■ Fragmento del documento ■
____
La expresión “buen gobierno” hace referencia al ejercicio del poder en un país con el objetivo de conducir al pueblo por caminos y objetivos concretos de desarrollo económico y social. Mediante ese ejercicio, los ciudadanos esperan ver materializadas sus expectativas a corto, mediano y largo plazo.
La voluntad popular
puede haber sido influenciada por emociones extremas o por la urgencia de
satisfacer necesidades básicas, sin detenerse en la reflexión de qué opción
podría garantizar un buen gobierno. Pero históricamente estos factores no han
conducido a la mejor decisión. Lamentablemente, esto es lo que una y otra vez
se repite en nuestro país.
En aquellas naciones
que han logrado un alto grado de desarrollo humano y que por ello disfrutan de
los más altos estándares de vida posibles, la consigna ciudadana parece ser
“cuánto mejor calidad de vida y desarrollo tenemos, somos más exigentes para
elegir a nuestras autoridades”, como si los acompañara la conciencia de una
corresponsabilidad en el éxito o el fracaso.
____
■ Datos proporcionados ■
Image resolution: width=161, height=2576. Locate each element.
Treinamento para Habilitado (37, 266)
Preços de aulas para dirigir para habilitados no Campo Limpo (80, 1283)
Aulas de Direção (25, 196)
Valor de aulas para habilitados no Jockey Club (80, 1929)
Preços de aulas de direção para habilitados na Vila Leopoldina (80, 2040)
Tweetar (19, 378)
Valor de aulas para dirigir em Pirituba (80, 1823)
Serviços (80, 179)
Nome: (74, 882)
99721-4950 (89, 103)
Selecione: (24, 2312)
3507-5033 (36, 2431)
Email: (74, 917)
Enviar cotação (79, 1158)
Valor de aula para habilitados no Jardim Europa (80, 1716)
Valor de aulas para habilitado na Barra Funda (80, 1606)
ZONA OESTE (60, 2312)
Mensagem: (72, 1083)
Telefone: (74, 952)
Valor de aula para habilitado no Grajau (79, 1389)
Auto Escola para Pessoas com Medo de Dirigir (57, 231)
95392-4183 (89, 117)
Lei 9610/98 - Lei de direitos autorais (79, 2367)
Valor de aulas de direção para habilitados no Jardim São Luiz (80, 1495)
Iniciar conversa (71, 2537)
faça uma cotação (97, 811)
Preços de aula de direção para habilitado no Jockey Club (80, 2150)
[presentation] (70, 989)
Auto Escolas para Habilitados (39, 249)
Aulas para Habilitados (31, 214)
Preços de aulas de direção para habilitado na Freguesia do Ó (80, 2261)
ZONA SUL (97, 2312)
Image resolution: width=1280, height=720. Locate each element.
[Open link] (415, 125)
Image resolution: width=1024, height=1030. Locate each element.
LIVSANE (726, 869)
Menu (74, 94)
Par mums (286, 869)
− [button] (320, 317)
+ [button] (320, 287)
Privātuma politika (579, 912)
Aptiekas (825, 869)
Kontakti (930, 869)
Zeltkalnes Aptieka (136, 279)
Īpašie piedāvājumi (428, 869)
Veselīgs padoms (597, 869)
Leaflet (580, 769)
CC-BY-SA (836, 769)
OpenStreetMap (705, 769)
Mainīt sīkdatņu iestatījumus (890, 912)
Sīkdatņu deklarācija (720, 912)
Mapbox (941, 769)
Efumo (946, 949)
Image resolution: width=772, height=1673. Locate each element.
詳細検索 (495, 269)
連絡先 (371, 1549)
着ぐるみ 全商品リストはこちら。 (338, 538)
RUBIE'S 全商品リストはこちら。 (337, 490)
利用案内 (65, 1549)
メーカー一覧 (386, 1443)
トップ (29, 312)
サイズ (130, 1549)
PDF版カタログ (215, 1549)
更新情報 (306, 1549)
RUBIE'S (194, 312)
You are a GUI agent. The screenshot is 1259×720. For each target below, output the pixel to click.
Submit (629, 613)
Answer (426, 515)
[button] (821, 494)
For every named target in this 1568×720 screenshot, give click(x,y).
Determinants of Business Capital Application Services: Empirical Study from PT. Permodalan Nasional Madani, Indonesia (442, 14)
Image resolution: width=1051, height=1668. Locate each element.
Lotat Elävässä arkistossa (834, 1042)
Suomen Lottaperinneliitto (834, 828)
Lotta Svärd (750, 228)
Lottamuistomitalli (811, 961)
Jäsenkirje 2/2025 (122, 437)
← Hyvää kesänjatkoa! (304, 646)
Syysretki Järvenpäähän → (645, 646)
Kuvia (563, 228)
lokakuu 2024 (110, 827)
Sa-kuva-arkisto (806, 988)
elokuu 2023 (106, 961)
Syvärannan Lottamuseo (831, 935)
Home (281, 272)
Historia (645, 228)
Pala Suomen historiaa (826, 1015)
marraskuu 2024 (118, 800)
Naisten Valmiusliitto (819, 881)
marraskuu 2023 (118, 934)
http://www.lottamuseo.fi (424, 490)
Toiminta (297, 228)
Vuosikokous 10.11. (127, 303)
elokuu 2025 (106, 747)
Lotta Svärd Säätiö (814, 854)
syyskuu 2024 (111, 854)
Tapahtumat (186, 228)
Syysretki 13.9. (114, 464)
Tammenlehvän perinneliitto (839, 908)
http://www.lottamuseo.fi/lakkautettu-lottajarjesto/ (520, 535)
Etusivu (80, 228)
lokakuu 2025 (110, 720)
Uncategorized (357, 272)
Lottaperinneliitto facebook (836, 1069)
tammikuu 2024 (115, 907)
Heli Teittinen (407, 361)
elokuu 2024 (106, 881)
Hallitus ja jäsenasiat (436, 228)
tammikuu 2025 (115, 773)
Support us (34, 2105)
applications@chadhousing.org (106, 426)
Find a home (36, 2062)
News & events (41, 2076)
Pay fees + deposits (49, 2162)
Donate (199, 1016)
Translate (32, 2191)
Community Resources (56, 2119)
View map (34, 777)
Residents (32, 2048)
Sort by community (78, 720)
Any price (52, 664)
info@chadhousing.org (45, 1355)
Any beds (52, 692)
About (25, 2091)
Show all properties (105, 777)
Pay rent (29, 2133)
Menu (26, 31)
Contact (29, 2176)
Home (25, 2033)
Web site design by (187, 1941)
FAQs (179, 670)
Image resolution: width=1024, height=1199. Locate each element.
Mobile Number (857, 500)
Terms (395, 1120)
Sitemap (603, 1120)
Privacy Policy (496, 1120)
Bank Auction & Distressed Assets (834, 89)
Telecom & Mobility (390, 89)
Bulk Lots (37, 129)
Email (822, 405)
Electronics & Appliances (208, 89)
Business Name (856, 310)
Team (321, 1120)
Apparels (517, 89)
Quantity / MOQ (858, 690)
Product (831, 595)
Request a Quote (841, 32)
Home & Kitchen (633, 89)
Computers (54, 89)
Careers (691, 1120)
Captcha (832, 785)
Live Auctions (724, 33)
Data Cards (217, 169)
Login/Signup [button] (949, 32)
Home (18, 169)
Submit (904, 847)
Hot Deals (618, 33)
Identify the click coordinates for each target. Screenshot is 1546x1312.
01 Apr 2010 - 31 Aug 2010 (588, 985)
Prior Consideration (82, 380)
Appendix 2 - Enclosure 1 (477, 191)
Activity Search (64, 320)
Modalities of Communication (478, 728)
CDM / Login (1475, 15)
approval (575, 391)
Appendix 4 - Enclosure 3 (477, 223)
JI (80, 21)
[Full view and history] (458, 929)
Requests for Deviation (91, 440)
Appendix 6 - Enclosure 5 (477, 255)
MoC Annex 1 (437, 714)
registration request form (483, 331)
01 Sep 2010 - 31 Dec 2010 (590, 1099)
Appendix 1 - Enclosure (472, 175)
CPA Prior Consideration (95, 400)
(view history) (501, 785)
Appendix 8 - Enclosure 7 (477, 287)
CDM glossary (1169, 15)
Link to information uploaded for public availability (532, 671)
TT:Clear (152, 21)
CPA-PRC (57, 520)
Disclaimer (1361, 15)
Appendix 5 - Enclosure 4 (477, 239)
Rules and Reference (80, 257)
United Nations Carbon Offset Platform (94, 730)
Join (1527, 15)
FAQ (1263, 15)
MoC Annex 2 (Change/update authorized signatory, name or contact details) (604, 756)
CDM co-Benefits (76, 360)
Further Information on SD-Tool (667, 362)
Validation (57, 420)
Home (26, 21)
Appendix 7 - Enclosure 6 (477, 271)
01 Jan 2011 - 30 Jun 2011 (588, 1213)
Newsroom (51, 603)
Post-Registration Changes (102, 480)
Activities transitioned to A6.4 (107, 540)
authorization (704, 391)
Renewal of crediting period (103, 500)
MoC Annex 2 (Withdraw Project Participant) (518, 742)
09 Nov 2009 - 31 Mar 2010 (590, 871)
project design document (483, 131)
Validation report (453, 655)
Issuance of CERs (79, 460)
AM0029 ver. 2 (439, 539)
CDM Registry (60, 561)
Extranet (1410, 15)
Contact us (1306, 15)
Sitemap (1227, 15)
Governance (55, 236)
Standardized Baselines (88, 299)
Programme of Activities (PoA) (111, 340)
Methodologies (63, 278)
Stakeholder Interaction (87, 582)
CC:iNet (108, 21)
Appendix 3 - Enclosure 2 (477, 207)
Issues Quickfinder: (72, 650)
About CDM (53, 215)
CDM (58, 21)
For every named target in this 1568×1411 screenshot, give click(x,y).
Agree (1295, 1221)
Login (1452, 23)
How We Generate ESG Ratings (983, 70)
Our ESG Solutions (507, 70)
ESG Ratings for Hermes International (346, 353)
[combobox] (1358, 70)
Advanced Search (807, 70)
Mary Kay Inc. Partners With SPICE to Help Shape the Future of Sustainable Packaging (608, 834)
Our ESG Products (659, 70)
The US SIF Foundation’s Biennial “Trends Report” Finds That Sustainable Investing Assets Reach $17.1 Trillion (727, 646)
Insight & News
____
■ Consigna ■
Transcribe literalmente el pasaje del texto sobre el buen gobierno que va desde “La voluntad popular” hasta “en nuestro país.”, ambos incluidos.

■ Respuesta esperada ■
La voluntad popular
puede haber sido influenciada por emociones extremas o por la urgencia de
satisfacer necesidades básicas, sin detenerse en la reflexión de qué opción
podría garantizar un buen gobierno. Pero históricamente estos factores no han
conducido a la mejor decisión. Lamentablemente, esto es lo que una y otra vez
se repite en nuestro país.